- **Supplied data**
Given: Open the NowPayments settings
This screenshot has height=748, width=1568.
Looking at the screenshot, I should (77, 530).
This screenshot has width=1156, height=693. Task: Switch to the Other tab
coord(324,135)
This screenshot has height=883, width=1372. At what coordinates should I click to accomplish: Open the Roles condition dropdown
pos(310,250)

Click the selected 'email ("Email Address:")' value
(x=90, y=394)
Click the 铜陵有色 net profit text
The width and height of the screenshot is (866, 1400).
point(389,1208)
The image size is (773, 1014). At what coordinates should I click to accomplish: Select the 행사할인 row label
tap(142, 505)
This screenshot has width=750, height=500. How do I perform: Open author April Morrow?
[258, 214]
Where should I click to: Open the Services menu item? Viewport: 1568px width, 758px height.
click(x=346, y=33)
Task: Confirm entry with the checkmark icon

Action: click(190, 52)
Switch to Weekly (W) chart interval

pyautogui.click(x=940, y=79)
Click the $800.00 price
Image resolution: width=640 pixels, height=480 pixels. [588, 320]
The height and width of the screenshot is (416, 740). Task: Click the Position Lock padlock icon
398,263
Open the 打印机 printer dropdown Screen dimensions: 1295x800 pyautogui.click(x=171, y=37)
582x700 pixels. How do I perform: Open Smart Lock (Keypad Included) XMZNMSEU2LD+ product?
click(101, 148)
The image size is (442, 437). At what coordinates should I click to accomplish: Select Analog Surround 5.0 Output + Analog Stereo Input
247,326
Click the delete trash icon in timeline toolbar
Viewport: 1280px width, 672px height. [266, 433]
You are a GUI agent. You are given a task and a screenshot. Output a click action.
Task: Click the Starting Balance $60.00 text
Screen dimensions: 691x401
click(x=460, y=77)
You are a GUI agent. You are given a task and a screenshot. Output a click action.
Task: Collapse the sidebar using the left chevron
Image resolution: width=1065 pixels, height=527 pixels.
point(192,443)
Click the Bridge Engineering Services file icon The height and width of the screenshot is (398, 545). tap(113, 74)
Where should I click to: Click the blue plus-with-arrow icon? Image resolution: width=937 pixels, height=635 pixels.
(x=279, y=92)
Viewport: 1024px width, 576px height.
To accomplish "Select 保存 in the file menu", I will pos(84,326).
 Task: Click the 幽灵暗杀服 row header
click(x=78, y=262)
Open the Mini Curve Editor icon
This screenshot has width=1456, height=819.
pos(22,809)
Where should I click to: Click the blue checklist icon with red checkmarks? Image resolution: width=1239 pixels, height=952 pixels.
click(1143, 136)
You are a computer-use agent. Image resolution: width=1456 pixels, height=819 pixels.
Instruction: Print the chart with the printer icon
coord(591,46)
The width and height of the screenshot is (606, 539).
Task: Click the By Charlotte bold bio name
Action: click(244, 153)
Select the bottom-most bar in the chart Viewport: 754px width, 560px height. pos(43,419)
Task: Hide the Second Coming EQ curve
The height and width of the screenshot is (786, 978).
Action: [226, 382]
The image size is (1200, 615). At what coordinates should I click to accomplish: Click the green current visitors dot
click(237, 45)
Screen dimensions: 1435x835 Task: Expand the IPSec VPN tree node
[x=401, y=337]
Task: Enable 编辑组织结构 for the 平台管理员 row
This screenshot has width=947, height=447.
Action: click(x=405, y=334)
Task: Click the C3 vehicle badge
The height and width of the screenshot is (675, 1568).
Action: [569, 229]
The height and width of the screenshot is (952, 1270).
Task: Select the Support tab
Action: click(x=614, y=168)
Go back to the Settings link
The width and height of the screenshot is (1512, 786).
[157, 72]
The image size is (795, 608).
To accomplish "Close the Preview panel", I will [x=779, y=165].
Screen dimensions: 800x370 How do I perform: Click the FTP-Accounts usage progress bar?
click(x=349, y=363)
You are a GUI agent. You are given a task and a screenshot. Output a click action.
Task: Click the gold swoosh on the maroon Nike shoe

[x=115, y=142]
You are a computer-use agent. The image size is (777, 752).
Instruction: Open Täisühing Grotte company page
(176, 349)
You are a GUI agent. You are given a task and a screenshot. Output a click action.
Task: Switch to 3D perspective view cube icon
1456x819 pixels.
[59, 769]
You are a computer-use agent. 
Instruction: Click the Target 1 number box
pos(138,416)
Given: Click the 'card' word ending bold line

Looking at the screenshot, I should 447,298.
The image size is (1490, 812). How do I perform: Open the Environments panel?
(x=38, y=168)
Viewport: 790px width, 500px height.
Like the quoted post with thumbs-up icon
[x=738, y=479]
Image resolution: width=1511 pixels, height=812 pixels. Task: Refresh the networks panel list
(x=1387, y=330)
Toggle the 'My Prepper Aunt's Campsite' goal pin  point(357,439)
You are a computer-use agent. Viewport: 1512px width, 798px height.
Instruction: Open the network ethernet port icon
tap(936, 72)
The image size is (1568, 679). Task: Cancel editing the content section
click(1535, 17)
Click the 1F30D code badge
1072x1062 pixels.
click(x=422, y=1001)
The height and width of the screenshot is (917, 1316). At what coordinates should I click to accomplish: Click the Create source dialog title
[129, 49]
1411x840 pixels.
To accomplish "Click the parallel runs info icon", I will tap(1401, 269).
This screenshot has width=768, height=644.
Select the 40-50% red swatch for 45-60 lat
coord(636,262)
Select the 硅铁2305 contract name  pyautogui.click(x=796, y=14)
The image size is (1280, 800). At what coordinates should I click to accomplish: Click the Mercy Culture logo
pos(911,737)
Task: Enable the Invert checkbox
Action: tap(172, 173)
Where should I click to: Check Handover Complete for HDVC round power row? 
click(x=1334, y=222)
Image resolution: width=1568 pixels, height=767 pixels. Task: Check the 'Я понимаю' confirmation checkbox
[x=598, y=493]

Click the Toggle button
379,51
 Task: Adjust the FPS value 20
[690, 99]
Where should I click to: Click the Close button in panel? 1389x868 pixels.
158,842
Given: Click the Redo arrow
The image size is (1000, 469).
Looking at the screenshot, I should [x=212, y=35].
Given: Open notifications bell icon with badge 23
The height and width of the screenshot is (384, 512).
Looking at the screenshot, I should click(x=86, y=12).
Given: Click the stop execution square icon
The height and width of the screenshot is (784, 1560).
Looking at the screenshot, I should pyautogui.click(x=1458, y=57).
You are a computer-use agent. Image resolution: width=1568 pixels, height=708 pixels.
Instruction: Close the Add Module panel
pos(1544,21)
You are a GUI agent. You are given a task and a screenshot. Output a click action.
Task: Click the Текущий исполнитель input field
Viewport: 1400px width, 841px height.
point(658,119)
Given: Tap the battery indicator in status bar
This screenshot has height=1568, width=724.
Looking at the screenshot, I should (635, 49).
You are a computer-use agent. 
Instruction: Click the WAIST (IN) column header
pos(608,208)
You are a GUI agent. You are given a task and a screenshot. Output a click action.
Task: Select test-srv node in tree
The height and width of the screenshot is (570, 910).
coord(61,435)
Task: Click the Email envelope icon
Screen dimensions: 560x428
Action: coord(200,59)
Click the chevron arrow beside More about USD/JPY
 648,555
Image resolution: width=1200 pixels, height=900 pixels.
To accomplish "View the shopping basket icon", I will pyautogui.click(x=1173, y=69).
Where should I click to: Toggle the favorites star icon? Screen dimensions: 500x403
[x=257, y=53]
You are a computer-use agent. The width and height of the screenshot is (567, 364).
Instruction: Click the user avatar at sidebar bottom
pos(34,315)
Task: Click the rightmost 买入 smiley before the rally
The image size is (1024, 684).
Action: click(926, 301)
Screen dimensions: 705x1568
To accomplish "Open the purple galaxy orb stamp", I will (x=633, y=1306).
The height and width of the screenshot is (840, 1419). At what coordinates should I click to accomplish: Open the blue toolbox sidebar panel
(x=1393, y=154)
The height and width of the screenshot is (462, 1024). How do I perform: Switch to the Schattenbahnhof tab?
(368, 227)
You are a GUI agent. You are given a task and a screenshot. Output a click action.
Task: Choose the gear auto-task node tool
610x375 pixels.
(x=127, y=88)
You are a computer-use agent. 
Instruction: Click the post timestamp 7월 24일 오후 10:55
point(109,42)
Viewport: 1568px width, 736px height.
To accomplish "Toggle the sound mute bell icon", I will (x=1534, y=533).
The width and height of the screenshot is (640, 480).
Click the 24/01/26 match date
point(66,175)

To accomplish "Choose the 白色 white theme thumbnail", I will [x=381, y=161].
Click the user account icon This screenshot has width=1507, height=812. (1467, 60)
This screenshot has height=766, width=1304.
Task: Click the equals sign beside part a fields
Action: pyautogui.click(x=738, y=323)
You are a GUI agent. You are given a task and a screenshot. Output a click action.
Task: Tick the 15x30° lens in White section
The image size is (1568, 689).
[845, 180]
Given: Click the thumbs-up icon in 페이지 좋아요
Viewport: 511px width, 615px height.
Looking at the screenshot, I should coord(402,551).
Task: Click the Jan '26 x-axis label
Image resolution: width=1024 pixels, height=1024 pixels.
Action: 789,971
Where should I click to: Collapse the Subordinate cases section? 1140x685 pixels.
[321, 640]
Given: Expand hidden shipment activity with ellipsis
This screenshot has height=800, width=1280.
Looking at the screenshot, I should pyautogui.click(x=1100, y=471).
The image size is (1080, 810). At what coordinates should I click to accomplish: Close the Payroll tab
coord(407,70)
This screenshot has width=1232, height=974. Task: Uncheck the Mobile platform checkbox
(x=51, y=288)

- **Written exercise**
Put the data into a numbered list, starting with the line that contains "Given: Tap the" and going on through the line that contains "[x=257, y=53]", leaving out any blank lines.

- **The response**
1. Given: Tap the battery indicator in status bar
2. This screenshot has height=1568, width=724.
3. Looking at the screenshot, I should (635, 49).
4. You are a computer-use agent. 
5. Instruction: Click the WAIST (IN) column header
6. pos(608,208)
7. You are a GUI agent. You are given a task and a screenshot. Output a click action.
8. Task: Select test-srv node in tree
9. The height and width of the screenshot is (570, 910).
10. coord(61,435)
11. Task: Click the Email envelope icon
12. Screen dimensions: 560x428
13. Action: coord(200,59)
14. Click the chevron arrow beside More about USD/JPY
15.  648,555
16. Image resolution: width=1200 pixels, height=900 pixels.
17. To accomplish "View the shopping basket icon", I will pyautogui.click(x=1173, y=69).
18. Where should I click to: Toggle the favorites star icon? Screen dimensions: 500x403
19. [x=257, y=53]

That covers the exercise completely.